Placed along game trails or at wildlife crossings, motion-activated cameras can be used by anyone to spy on unsuspecting wildlife. They document how wildlife crosses highways, help wildlife managers identify problem bears, and provide a glimpse of the animals in our own backyards. They help conservation groups understand barriers to game movements, but they can’t be used to help hunters.
Ryan Chapin, board member of Hellgate Hunters & Anglers, is an avid wildlife camera user and hunter. During most of the year, his wildlife cameras are another way for him and his family to connect with nature. “Setting out cameras is fun to do, to see what’s out there. It’s like opening a Christmas package,” he said.
During commissioned hunting seasons, however, technology has the potential to change concepts about fair chase.
Montana’s Hunter Safety Education Course states “fair chase means balancing the skills and equipment of the hunter with the abilities of the animal to escape.”
Montana has some of the strictest laws in the country when it comes to using technology during the hunt.
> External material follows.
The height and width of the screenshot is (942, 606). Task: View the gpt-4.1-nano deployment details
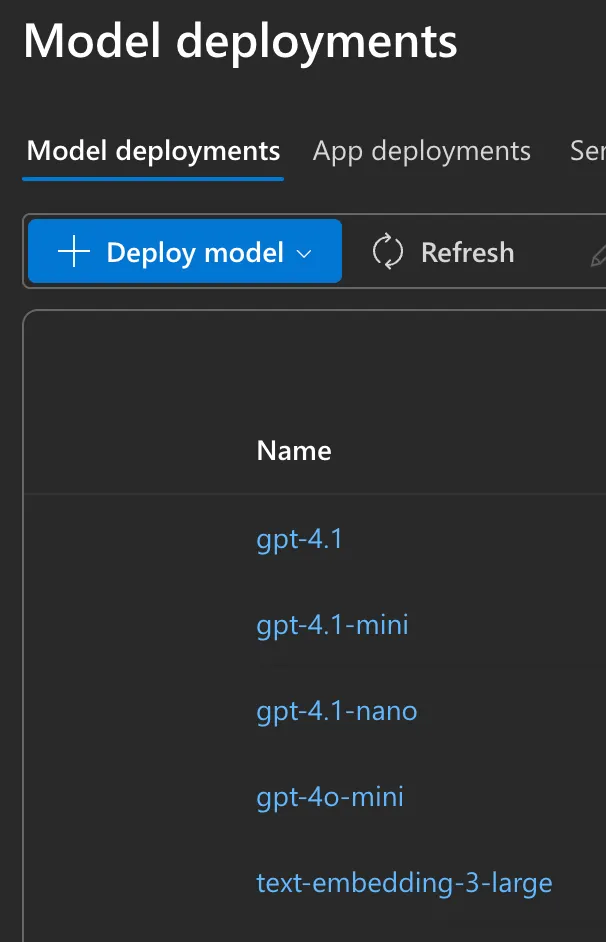pos(336,710)
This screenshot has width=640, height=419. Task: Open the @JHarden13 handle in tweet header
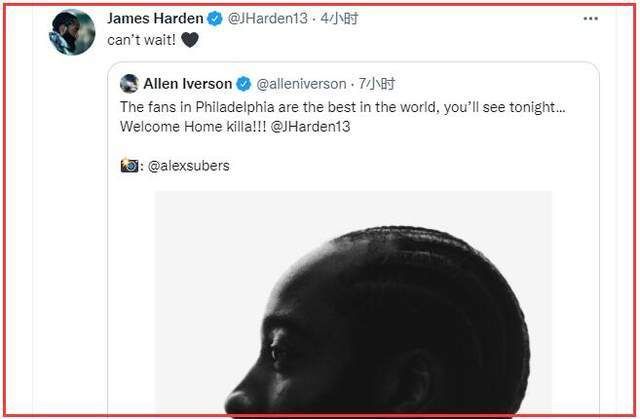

Developed in the late 1990s, then clarified with even stronger language in 2010, the rules prevent the use of any electronic devices to scout or take game, including radios, cellphones, and wildlife cameras.
“Figuring out if elk are in an area or not, that’s the challenge of elk hunting,” Chapin said.
A camera that automatically alerts a hunter to the presence of game via a smartphone app gives an unfair advantage to the hunter.
Mike Korn, assistant chief of enforcement for Montana Fish, Wildlife & Parks, maintains that defining fair chase is an important question to ask.
“Where does the sport of hunting end and technology take over? Where does the reliance on the person that is hunting end, and it just becomes a whiz-bang video game?”
In 2005, a ranch owner in Texas developed the concept of Internet hunting — remotely controlled hunting using online webcams. Originally offered to provide opportunities for disabled hunters, Internet hunting would allow shooters to take game animals without leaving their couch. (This form of hunting was not well received by the public, however, and has quietly faded away.)
As technology marches on, the Montana Fish and Wildlife Commission has become more and more concerned about both hunter ethics and devices that could overwhelm the sport. In 2014, it may consider new language that makes the use of unmanned aerial vehicles (drones) unlawful for hunting. In this evolutionary arms race, the advantage may go to the spies.
Alison Perkins is an adjunct professor at the University of Montana’s School of Journalism. She serves as principle investigator for Science Source, a grant from the National Science Foundation to provide environmental science news to local audiences.